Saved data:
----------------

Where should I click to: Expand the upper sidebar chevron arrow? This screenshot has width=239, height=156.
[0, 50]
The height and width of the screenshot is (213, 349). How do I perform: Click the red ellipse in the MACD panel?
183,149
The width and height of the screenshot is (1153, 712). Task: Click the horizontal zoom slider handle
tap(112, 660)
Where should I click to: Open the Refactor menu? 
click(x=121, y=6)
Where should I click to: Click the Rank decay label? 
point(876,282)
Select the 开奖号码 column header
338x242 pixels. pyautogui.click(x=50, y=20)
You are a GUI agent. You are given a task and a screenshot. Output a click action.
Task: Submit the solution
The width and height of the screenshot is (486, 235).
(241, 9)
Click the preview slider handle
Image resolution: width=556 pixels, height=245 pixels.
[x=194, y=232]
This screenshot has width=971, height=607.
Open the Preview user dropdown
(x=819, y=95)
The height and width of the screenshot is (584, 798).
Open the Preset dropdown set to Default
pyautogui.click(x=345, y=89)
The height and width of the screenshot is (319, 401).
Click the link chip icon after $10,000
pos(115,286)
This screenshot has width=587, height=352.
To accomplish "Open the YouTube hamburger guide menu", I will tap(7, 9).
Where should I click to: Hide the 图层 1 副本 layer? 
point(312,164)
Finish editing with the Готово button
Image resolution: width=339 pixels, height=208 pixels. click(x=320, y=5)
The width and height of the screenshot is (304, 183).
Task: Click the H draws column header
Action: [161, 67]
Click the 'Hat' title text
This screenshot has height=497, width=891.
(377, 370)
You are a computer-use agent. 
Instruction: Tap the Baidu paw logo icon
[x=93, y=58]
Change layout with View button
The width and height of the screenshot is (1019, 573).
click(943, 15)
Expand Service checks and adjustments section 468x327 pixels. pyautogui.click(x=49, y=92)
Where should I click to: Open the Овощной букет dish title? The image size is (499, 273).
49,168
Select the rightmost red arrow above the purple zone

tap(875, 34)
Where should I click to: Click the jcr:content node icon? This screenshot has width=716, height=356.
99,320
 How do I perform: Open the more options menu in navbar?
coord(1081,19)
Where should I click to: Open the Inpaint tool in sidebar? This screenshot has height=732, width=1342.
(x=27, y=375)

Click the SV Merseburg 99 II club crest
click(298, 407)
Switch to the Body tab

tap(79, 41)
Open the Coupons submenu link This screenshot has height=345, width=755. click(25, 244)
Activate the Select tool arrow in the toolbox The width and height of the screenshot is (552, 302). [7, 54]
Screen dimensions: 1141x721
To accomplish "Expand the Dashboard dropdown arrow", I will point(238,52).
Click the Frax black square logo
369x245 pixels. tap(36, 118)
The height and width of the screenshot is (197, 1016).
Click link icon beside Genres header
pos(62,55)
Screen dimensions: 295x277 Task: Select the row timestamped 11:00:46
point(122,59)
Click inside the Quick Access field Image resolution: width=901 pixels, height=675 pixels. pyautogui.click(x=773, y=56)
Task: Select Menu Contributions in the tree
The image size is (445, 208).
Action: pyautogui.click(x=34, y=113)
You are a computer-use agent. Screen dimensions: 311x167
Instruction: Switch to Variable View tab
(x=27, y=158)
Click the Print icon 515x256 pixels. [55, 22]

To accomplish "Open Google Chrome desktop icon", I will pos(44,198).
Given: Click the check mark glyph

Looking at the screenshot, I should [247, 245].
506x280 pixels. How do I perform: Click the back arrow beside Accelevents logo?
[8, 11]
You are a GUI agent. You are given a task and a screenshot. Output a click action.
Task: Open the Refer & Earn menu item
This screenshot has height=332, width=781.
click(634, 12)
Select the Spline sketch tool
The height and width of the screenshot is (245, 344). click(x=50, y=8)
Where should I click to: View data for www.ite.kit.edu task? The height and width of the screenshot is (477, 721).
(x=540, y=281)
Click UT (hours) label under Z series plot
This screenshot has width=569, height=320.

----------------

Can you copy the listing above word for word, starting at the line that contains "Click inside the" and continuing through the final line of the listing?

Click inside the Quick Access field Image resolution: width=901 pixels, height=675 pixels. pyautogui.click(x=773, y=56)
Task: Select Menu Contributions in the tree
The image size is (445, 208).
Action: pyautogui.click(x=34, y=113)
You are a computer-use agent. Screen dimensions: 311x167
Instruction: Switch to Variable View tab
(x=27, y=158)
Click the Print icon 515x256 pixels. [55, 22]

To accomplish "Open Google Chrome desktop icon", I will pos(44,198).
Given: Click the check mark glyph

Looking at the screenshot, I should [247, 245].
506x280 pixels. How do I perform: Click the back arrow beside Accelevents logo?
[8, 11]
You are a GUI agent. You are given a task and a screenshot. Output a click action.
Task: Open the Refer & Earn menu item
This screenshot has height=332, width=781.
click(634, 12)
Select the Spline sketch tool
The height and width of the screenshot is (245, 344). click(x=50, y=8)
Where should I click to: View data for www.ite.kit.edu task? The height and width of the screenshot is (477, 721).
(x=540, y=281)
Click UT (hours) label under Z series plot
This screenshot has width=569, height=320.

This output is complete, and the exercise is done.